Report: Watchdog Blasts Islamic Bloc at U.N. for Silence on China’s Muslim Camps

This photo taken on June 4, 2019 shows the Chinese flag flying over the Juma mosque in the restored old city area of Kashgar, in China's western Xinjiang region. - While Muslims around the world celebrated the end of Ramadan with early morning prayers and festivities this week, the recent …
GREG BAKER/AFP/Getty Images)

The executive director of a United Nations watchdog group this week reportedly took the bloc of Islamic nations at the international body’s human rights council to task over its silence about China forcing hundreds of thousands of Muslim minorities, mainly ethnic Uighurs, into concentration camps in Xinjiang.

On Tuesday, CNSNews.com quoted Hillel Neuer, the executive director of the non-governmental organization (NGO) U.N. Watch, as asking, “If they truly care about Muslims, and for their religious freedoms, why has Pakistan and the Islamic group failed to introduce a single resolution” about China’s crackdown on Muslims.

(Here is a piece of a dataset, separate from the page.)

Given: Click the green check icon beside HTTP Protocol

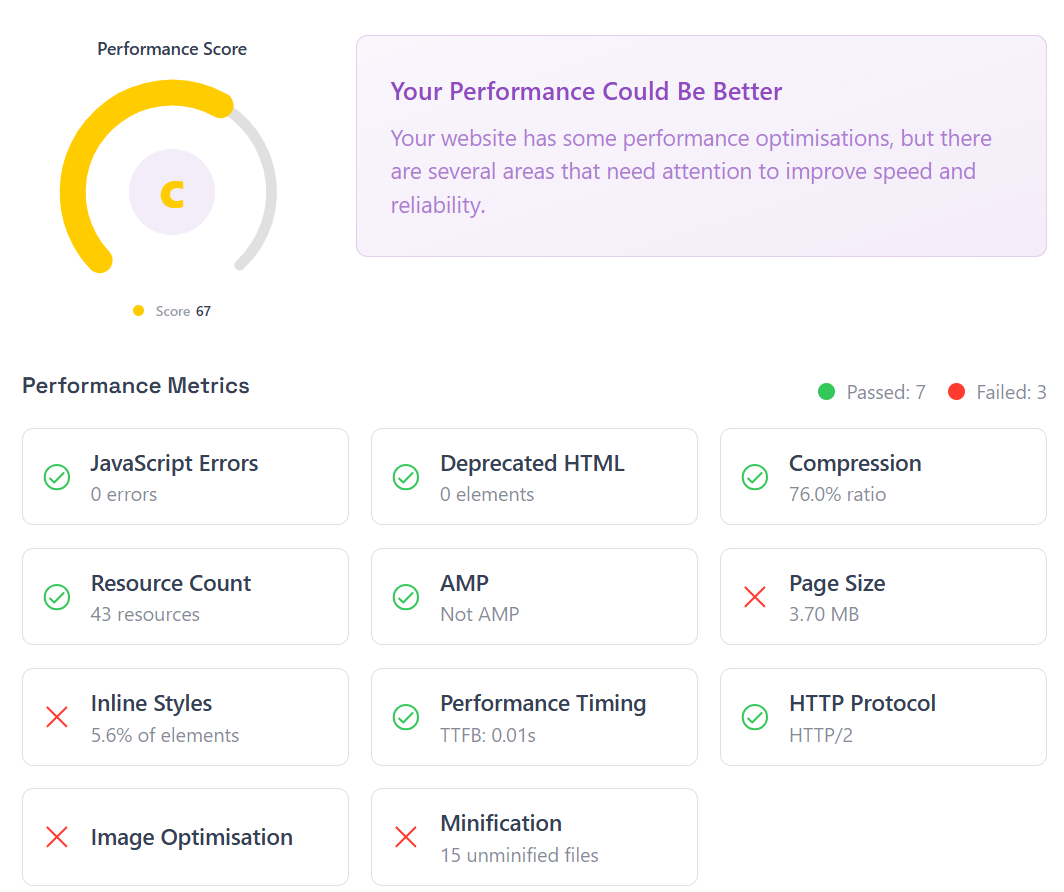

Neuer was reportedly addressing the 57-member Organization of Islamic Cooperation (OIC), which wields considerable influence over the U.N. Human Rights Council (HRC) in Geneva.

Referring to HRC’s Islamic bloc, the watchdog chief proclaimed:

They spoke of Islamophobia and of criticism of religion. Yet if they truly care about Muslims, and for their religious freedoms, why has Pakistan and the Islamic group failed to introduce a single resolution, a single urgent session, a single commission of inquiry for one million Muslims currently being detained in camps and persecuted because of their religion – by China?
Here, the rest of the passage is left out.